IX. Neue Mißhandlungen
Als Jean Valjean das Zuchthaus verlassen durfte, als er die sonderbaren Worte vernahm: »Du bist frei!« durchbebte ihn ein unsägliches Wonnegefühl, und ihm war, als dringe endlich ein Strahl belebendes Licht tief in ihn hinein. Aber es währte nicht lange, so verblaßte der Schein. Der Gedanke an die Freiheit hatte ihn entzückt, er hatte gewähnt, nun beginne für ihn ein neues Leben. Bald aber merkte er, was für eine Freiheit das ist, die einen gelben Paß mitbekommt. ^
Die neuen Erfahrungen begannen schon im Zuchthaus selber. Nach seiner Berechnung mußte sich sein ersparter Verdienst aus hundertundeinsiebzig Franken belaufen. Freilich hatte er die Sonn- und Festtage abzuziehen vergessen, was einen Abzug von ungefähr vierundzwanzig Franken bedeutete. Wie dem aber auch sei, es wurden ihm noch andre Abzüge gemacht, soviel, daß er schließlich nur hundertundneun Franken fünfzehn Sous ausgezahlt bekam.
Er hatte diese Berechnung nicht verstanden und meinte, ihm sei Unrecht geschehen, oder um es ohne Umschweife zu sagen, er wäre geprellt worden.
An dem Tage, nachdem er in Freiheit gesetzt worden war, sah er in Grasse vor einer Destillation Leute, die Waarenballen abluden. Er bot seine Dienste an, und da die Arbeit drängte, wurde er ohne Weiteres engagirt, Er griff tapfer zu und sein Arbeitgeber schien mit ihn zufrieden zu sein. Da kam ein Gendarm des Weges, sah ihn und fragte nach seinen Papieren. Er mußte also seinen gelben Paß vorlangen. Dann machte er sich wieder an die Arbeit. Kurz zuvor hatte er einen von den Arbeitern gefragt, wieviel sie bei dieser Beschäftigung pro Tag verdienten. »Dreißig Sous«, lautete der Bescheid. Am Abend meldete er sich, da er genöthigt war, am nächsten Morgen in aller Frühe weiter zu marschieren, bei seinem Arbeitgeber und bat um Bezahlung. Dieser sprach kein Wort und gab ihm nur fünfzehn Sous. Er protestirte, erhielt aber die Antwort: »Für so Einen, wie Dich, ist's genug.« Er wollte sich sein Recht nicht nehmen lassen. Da sah ihn der Destillateur scharf an und sagte: »Möchtest Du denn wieder ins Zuchthaus zurück?«
Auch hier konnte er sich als geprellt betrachten.

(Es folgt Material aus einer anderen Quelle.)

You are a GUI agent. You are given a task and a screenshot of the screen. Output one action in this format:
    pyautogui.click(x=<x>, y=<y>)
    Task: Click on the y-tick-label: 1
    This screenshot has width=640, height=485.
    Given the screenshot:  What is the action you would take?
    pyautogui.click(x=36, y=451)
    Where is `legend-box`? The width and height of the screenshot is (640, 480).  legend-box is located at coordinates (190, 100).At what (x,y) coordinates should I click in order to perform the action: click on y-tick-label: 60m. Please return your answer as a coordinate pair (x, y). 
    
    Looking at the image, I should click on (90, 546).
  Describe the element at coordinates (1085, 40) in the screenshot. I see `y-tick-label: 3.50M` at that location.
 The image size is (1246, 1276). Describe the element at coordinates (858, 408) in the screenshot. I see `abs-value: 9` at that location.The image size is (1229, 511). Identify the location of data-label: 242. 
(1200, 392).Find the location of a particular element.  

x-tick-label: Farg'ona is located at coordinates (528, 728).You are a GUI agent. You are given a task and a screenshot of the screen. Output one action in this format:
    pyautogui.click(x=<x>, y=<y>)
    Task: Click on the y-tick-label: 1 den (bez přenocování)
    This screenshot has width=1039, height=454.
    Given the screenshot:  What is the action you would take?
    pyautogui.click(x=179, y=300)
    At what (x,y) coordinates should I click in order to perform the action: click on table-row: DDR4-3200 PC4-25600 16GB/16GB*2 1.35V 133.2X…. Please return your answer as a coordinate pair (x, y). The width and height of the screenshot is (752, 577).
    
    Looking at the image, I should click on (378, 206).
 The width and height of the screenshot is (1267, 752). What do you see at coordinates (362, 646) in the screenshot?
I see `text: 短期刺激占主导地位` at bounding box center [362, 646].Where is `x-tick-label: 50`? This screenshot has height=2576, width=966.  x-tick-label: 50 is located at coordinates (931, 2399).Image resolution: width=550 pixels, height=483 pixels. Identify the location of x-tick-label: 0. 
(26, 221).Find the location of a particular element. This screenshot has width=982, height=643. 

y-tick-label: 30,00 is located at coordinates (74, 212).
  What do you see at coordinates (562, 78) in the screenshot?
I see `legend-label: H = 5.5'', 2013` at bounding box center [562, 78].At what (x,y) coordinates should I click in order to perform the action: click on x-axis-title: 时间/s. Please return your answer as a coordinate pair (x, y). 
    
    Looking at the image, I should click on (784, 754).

Hatte ihn der Staat, die Gesellschaft im Großen betrogen, so wurde er jetzt im Kleinen benachteiligt.
Die Entlassung bedeutete noch nicht die Freiheit. Kommt man aus dem Zuchthaus heraus, so hat man damit noch nicht die Verurtheilung abgeschüttelt.
So war es ihm in Grasse ergangen. Weiter oben haben wir gesehen, wie er in Digne aufgenommen worden war.